WHAT YOU ARE ASKED TO DO: From the data underneath, reproduce exactly the stretch that begins at the line with "[store logo] (158, 85)" and ends after the line with "Подмосковный полицейский похищал".

[INFORMATION SHOWN — start]

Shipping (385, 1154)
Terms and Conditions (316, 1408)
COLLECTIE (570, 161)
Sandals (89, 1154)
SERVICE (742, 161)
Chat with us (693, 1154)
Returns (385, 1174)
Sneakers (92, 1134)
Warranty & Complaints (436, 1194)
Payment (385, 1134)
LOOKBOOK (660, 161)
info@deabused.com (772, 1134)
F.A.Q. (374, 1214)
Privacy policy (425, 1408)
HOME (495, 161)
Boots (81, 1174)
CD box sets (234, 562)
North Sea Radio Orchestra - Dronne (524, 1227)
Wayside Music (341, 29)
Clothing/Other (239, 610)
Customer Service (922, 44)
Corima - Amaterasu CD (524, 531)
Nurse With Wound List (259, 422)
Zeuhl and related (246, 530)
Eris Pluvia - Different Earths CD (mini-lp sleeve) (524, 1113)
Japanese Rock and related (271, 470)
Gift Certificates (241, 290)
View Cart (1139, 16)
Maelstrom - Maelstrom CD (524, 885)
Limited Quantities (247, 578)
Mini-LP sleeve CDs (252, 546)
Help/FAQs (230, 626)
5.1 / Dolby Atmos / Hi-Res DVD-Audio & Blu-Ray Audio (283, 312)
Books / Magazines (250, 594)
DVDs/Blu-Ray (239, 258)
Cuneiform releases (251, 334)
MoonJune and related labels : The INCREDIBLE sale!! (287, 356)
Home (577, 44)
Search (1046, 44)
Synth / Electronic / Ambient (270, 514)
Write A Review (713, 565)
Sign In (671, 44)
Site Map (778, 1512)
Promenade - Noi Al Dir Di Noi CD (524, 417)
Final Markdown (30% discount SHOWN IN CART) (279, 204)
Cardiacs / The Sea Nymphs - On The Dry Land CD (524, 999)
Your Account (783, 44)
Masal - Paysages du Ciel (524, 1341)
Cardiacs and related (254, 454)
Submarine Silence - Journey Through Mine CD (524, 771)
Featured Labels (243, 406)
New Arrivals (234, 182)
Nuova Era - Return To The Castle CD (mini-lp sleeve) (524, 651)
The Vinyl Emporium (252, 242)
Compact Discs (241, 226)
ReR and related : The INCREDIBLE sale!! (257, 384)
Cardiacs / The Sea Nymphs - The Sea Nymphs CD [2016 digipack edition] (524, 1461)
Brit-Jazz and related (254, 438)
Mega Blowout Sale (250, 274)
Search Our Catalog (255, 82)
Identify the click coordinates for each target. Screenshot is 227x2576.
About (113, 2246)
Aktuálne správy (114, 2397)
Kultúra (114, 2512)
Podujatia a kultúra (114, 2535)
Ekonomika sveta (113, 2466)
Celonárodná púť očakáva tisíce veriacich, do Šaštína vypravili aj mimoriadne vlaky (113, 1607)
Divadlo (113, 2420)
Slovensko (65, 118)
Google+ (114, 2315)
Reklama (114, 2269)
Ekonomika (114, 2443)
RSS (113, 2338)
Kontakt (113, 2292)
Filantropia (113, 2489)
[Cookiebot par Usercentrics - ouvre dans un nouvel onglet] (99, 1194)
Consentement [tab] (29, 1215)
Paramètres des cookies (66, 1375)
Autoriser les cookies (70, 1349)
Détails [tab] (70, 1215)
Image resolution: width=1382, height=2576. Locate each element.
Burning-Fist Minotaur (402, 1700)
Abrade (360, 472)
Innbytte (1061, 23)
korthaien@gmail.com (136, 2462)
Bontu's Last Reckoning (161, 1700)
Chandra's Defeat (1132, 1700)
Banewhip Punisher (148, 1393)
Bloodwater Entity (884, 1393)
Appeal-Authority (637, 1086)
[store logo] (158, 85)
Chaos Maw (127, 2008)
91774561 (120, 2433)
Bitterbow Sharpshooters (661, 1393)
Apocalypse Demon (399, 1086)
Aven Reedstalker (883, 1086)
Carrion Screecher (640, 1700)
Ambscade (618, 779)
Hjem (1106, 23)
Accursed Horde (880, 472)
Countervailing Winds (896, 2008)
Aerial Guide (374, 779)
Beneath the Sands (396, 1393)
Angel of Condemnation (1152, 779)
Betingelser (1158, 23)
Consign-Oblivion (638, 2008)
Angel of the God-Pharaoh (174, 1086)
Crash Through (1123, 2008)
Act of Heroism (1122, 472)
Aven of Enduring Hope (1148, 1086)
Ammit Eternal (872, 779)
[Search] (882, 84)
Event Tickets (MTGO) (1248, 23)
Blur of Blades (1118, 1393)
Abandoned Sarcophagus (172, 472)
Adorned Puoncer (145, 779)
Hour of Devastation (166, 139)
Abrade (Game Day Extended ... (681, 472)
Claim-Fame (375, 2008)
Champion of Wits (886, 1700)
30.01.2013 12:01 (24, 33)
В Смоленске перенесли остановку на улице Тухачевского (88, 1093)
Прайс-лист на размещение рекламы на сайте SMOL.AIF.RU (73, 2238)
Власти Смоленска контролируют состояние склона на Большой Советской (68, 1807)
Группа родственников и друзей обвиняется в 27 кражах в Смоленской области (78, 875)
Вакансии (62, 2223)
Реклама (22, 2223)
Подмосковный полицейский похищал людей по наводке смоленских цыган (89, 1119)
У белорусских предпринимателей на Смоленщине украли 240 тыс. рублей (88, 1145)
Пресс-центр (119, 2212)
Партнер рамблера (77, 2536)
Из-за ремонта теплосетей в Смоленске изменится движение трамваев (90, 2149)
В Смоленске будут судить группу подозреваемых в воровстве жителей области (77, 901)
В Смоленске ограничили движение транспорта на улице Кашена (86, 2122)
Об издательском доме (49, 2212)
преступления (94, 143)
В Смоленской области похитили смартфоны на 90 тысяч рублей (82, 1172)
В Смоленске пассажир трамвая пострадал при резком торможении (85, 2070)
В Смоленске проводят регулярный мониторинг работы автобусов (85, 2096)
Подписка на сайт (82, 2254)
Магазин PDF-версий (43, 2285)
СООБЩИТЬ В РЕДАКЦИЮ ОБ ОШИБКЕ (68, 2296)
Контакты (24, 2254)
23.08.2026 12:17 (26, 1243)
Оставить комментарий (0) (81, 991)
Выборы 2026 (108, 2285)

[INFORMATION SHOWN — finish]

SOLUTION TO THE PROBLEM:
[store logo] (158, 85)
Chaos Maw (127, 2008)
91774561 (120, 2433)
Bitterbow Sharpshooters (661, 1393)
Apocalypse Demon (399, 1086)
Aven Reedstalker (883, 1086)
Carrion Screecher (640, 1700)
Ambscade (618, 779)
Hjem (1106, 23)
Accursed Horde (880, 472)
Countervailing Winds (896, 2008)
Aerial Guide (374, 779)
Beneath the Sands (396, 1393)
Angel of Condemnation (1152, 779)
Betingelser (1158, 23)
Consign-Oblivion (638, 2008)
Angel of the God-Pharaoh (174, 1086)
Crash Through (1123, 2008)
Act of Heroism (1122, 472)
Aven of Enduring Hope (1148, 1086)
Ammit Eternal (872, 779)
[Search] (882, 84)
Event Tickets (MTGO) (1248, 23)
Blur of Blades (1118, 1393)
Abandoned Sarcophagus (172, 472)
Adorned Puoncer (145, 779)
Hour of Devastation (166, 139)
Abrade (Game Day Extended ... (681, 472)
Claim-Fame (375, 2008)
Champion of Wits (886, 1700)
30.01.2013 12:01 (24, 33)
В Смоленске перенесли остановку на улице Тухачевского (88, 1093)
Прайс-лист на размещение рекламы на сайте SMOL.AIF.RU (73, 2238)
Власти Смоленска контролируют состояние склона на Большой Советской (68, 1807)
Группа родственников и друзей обвиняется в 27 кражах в Смоленской области (78, 875)
Вакансии (62, 2223)
Реклама (22, 2223)
Подмосковный полицейский похищал людей по наводке смоленских цыган (89, 1119)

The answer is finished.